(Extracted entries Opens)

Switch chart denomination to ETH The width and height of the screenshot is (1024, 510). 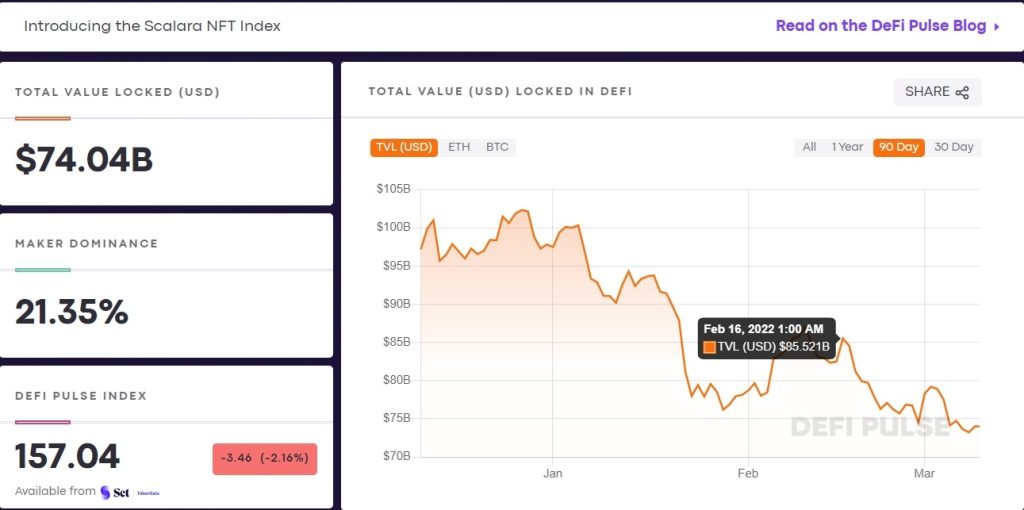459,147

(Extracted entries Closes)
(Extracted entries Opens)

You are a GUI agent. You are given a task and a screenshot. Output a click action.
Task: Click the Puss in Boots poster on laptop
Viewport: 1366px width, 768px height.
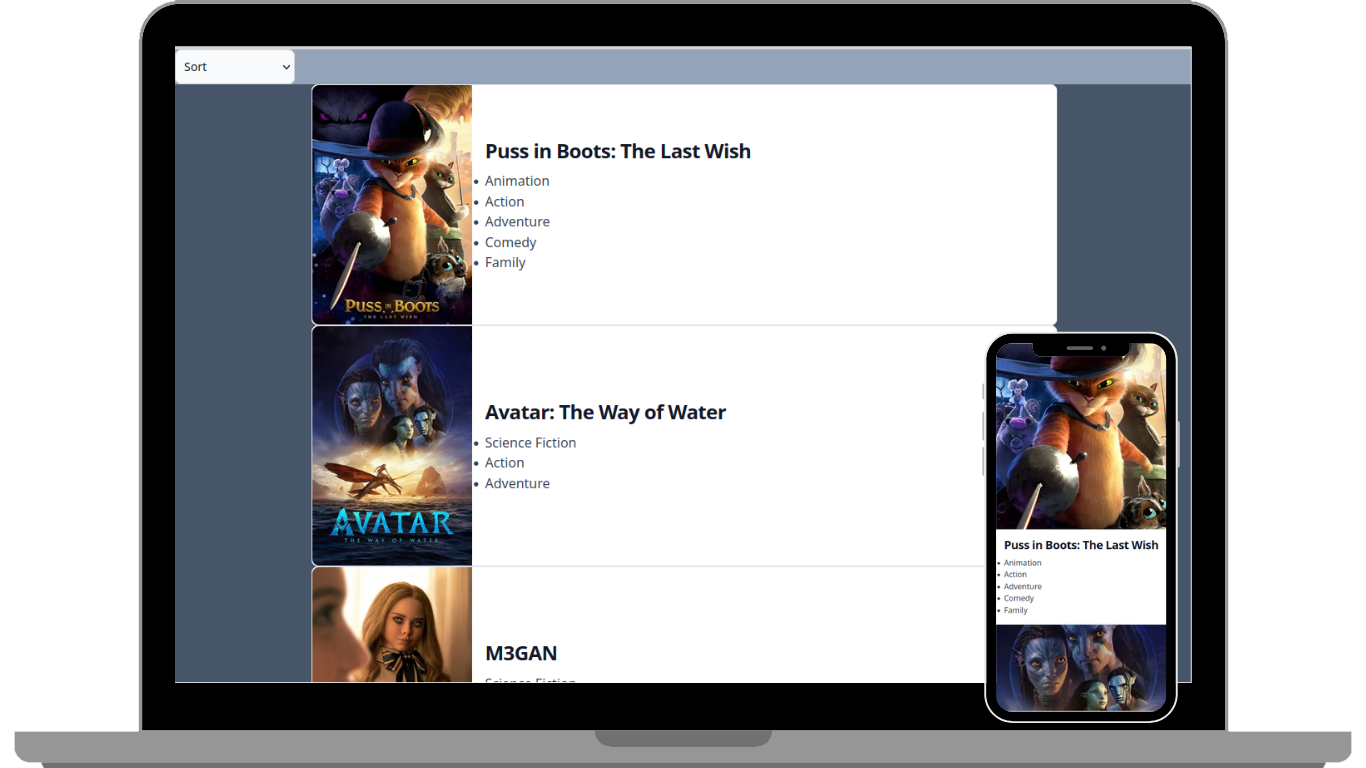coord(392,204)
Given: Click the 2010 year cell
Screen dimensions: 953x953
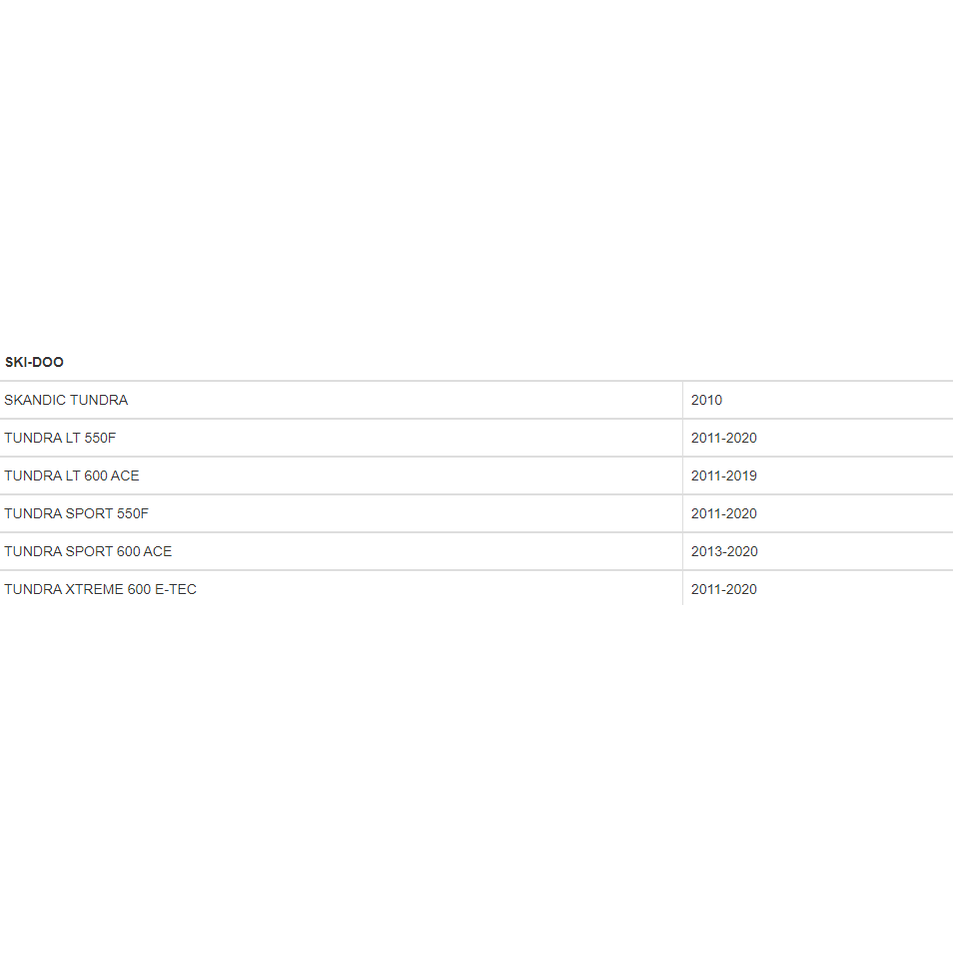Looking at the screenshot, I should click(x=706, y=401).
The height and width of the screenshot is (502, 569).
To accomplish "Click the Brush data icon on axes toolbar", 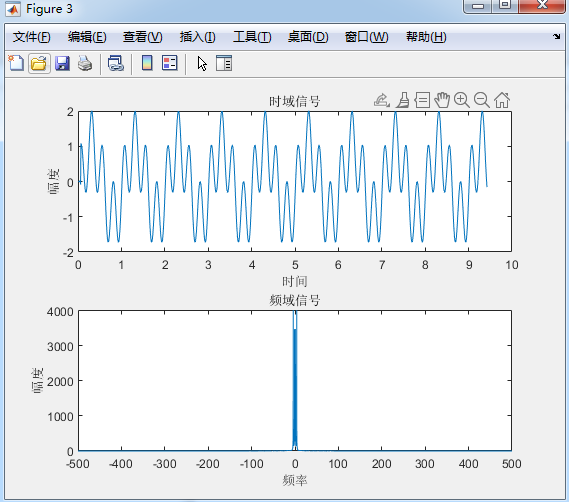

(Extracted entries Closes)

• [Required action]: Reproduce the lines above beginning at the line that contains "Task: Click the" and ending at the line that contains "the Brush data". No pictures.

• [Expected answer]:
Task: Click the Puss in Boots poster on laptop
Viewport: 1366px width, 768px height.
coord(392,204)
Given: Click the 2010 year cell
Screen dimensions: 953x953
Looking at the screenshot, I should click(x=706, y=401).
The height and width of the screenshot is (502, 569).
To accomplish "Click the Brush data icon on axes toolbar", 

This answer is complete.